Dans un genre de valse effréné où l’on parle beaucoup, passant de babillages à de longs monologues, un humour singulier point de surcroît. "Parfois grinçant, c’est toujours un humour très agile, un humour fin, qui court comme ça partout", explique Christiane en faisant danser ses doigts devant ses yeux en riant. "J’adore ça!"
Dans son mot de l’auteur, Normand Chaurette écrit: "Moi c’est Richard, qui n’ai su voir dans les reines que des monstres faillibles, amputés d’une main, d’une couronne, d’une joie, d’une chevelure." "Je crois que Normand, dans cette pièce, c’est le rire sardonique.
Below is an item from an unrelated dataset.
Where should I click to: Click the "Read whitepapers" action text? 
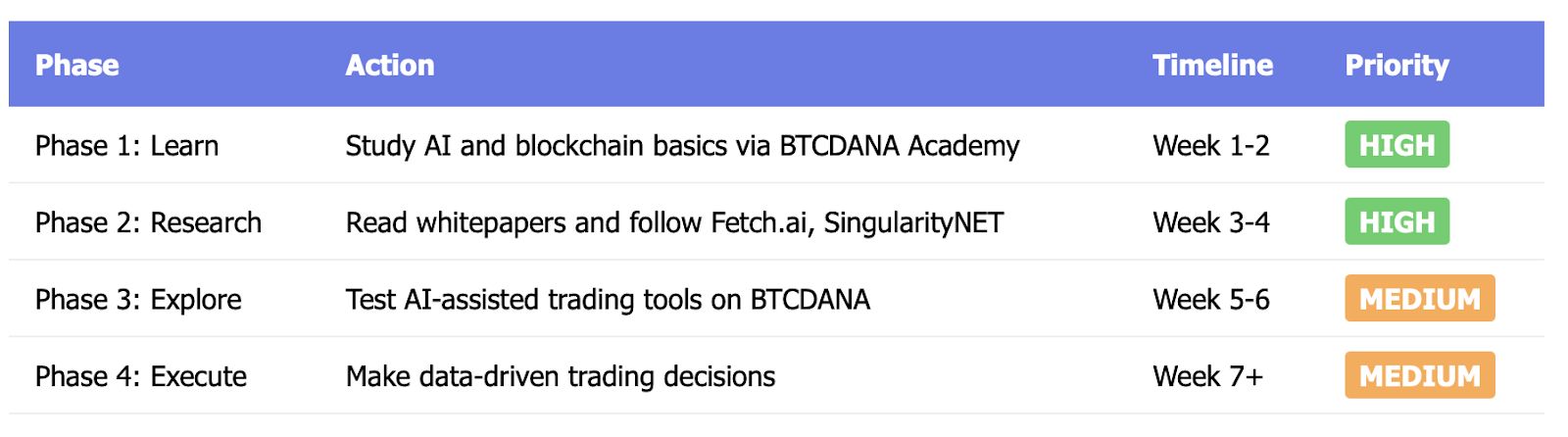coord(674,223)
Il prend plaisir à manipuler ses femmes. Elles sont issues de Normand, soit de sa famille, de son héritage. Enfin, ce sont des femmes qui font partie de son cercle amour-haine. On a tous des gens comme ça dans notre famille; ce sont des gens qu’on rencontre, qui font partie de notre vie et qui nous nourrissent constamment. Les reines viennent de cette famille-là. Ce n’est quand même pas rien d’avoir ces femmes-là en soi. Je ne sais pas comment il fait pour marcher debout! C’est quand même des poids, toutes ces femmes. C’est impressionnant", note l’inspirée Christiane en conclusion.